Record excerpts →

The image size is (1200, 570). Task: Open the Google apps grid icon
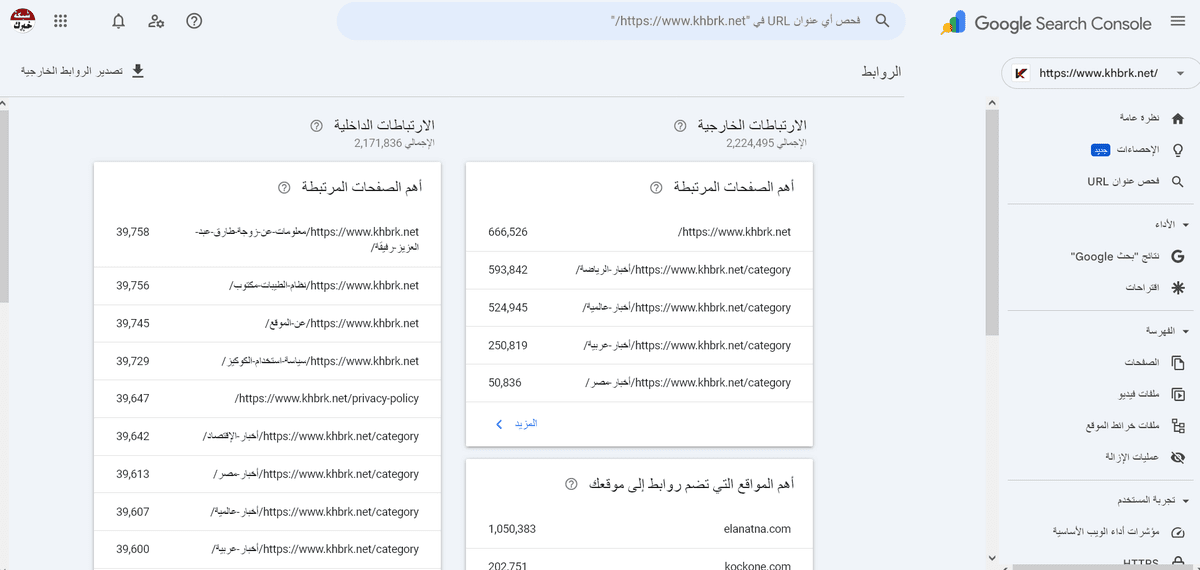click(61, 21)
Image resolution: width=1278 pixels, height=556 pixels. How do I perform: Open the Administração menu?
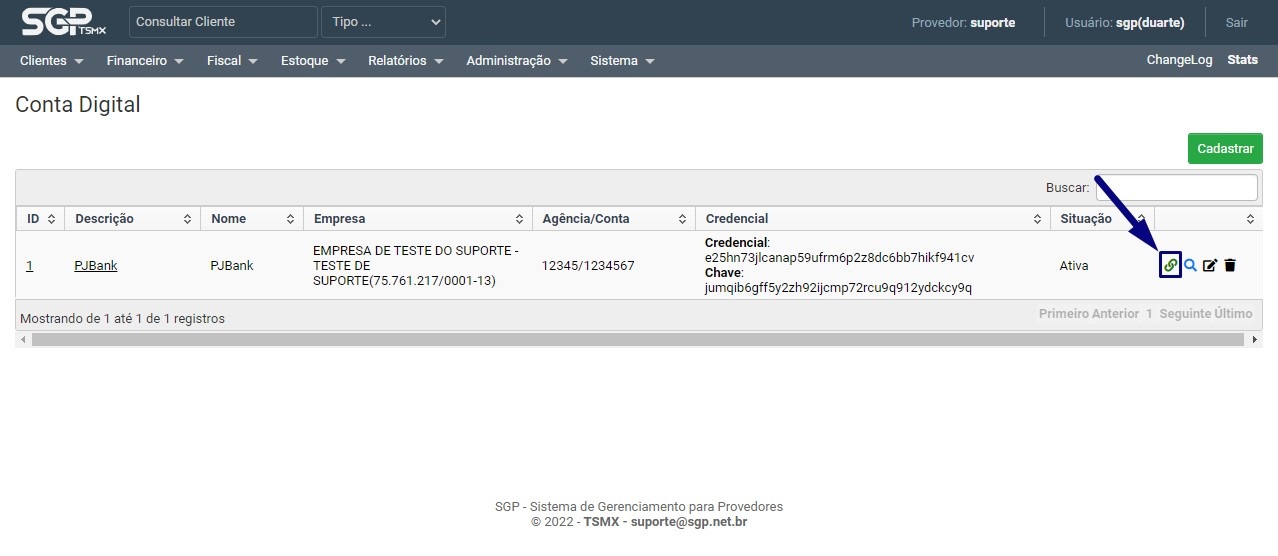click(517, 61)
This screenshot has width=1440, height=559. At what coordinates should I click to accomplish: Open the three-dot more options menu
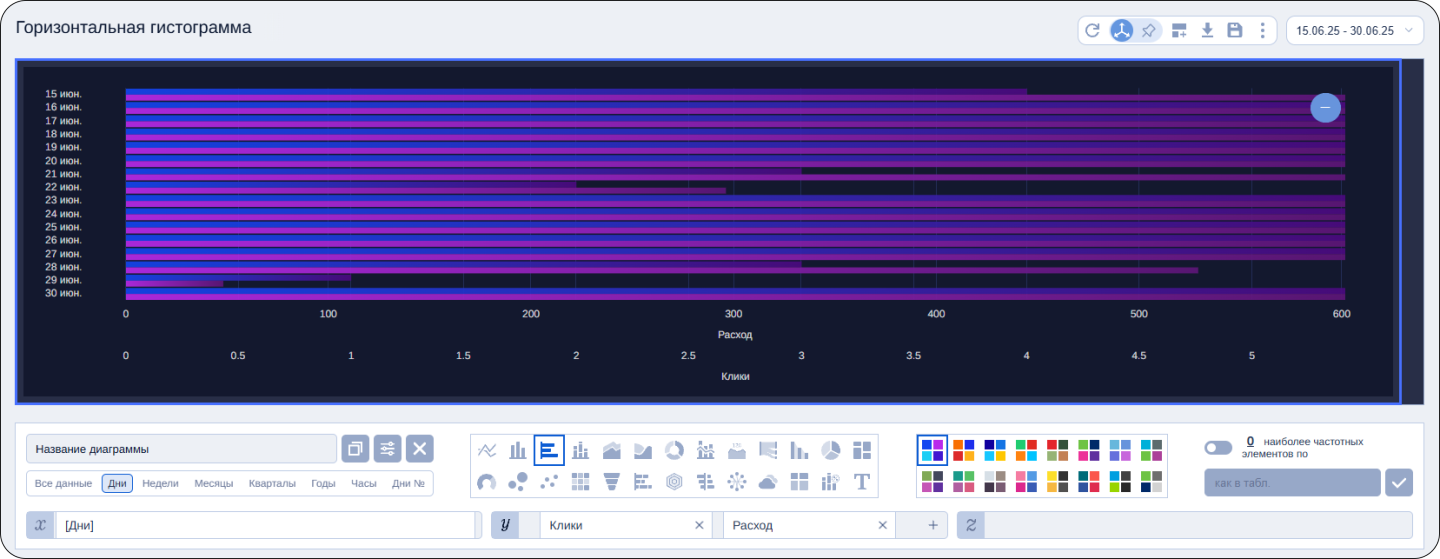tap(1262, 31)
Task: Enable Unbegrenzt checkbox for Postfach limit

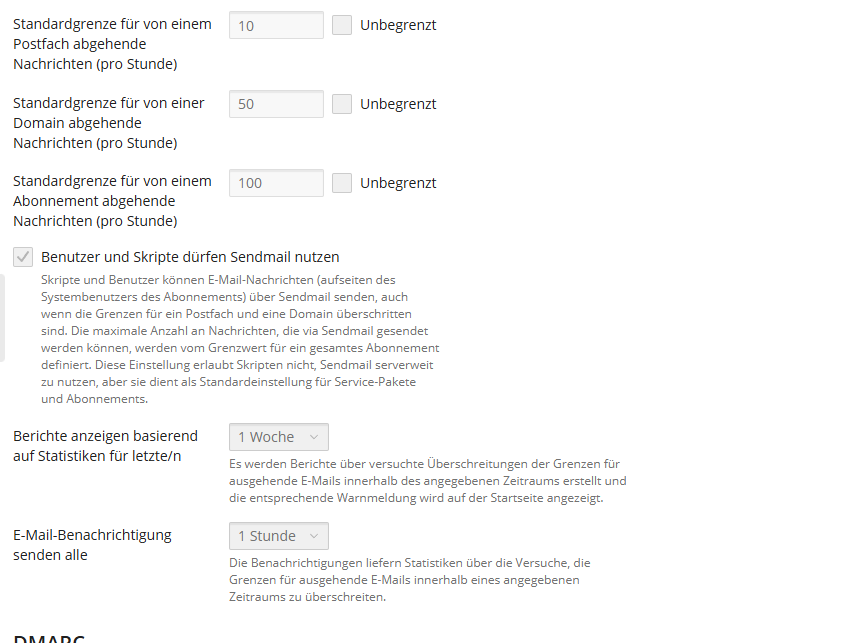Action: 342,25
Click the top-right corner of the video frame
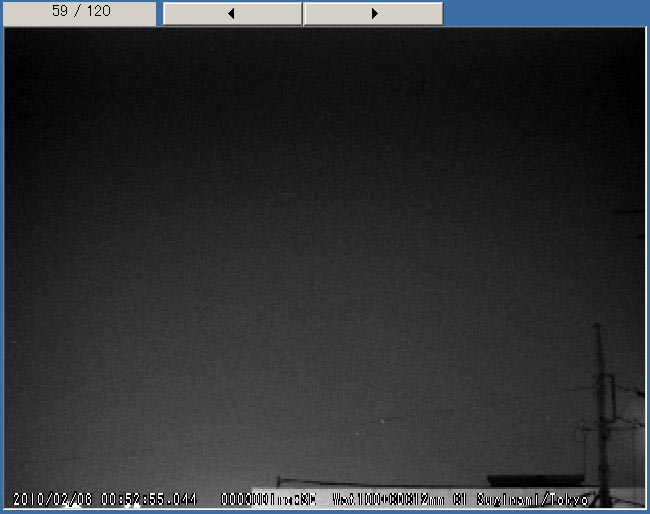This screenshot has height=514, width=650. 641,30
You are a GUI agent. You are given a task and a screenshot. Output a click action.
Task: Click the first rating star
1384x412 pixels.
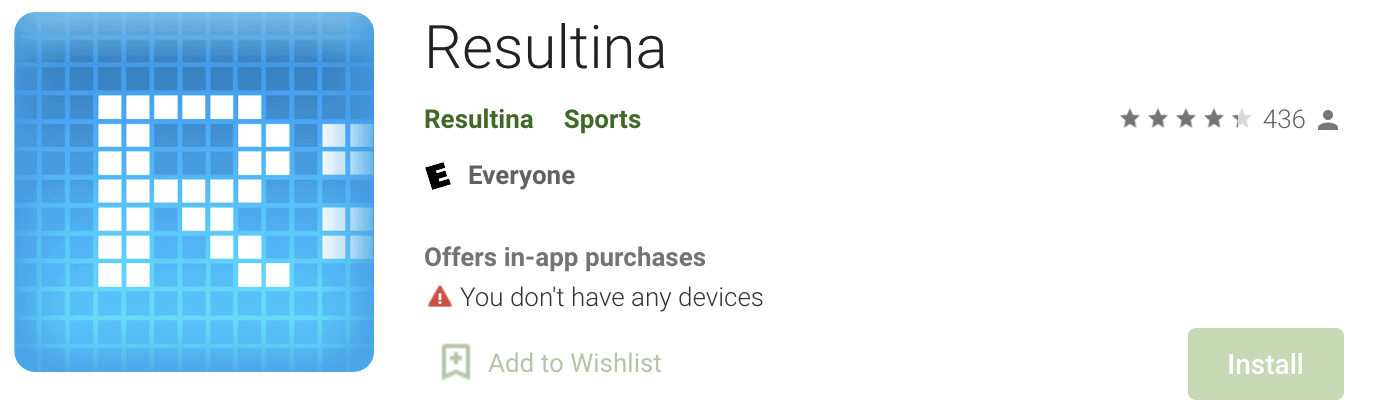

What is expected → Output the entries verbatim, skipping images.

Task answer →
The image size is (1200, 570). Task: Open the Google apps grid icon
click(61, 21)
Image resolution: width=1278 pixels, height=556 pixels. How do I perform: Open the Administração menu?
click(517, 61)
This screenshot has width=1440, height=559. At what coordinates should I click to accomplish: Open the three-dot more options menu
tap(1262, 31)
Task: Enable Unbegrenzt checkbox for Postfach limit

Action: 342,25
Click the top-right corner of the video frame
This screenshot has height=514, width=650. 641,30
You are a GUI agent. You are given a task and a screenshot. Output a click action.
Task: Click the first rating star
1384x412 pixels.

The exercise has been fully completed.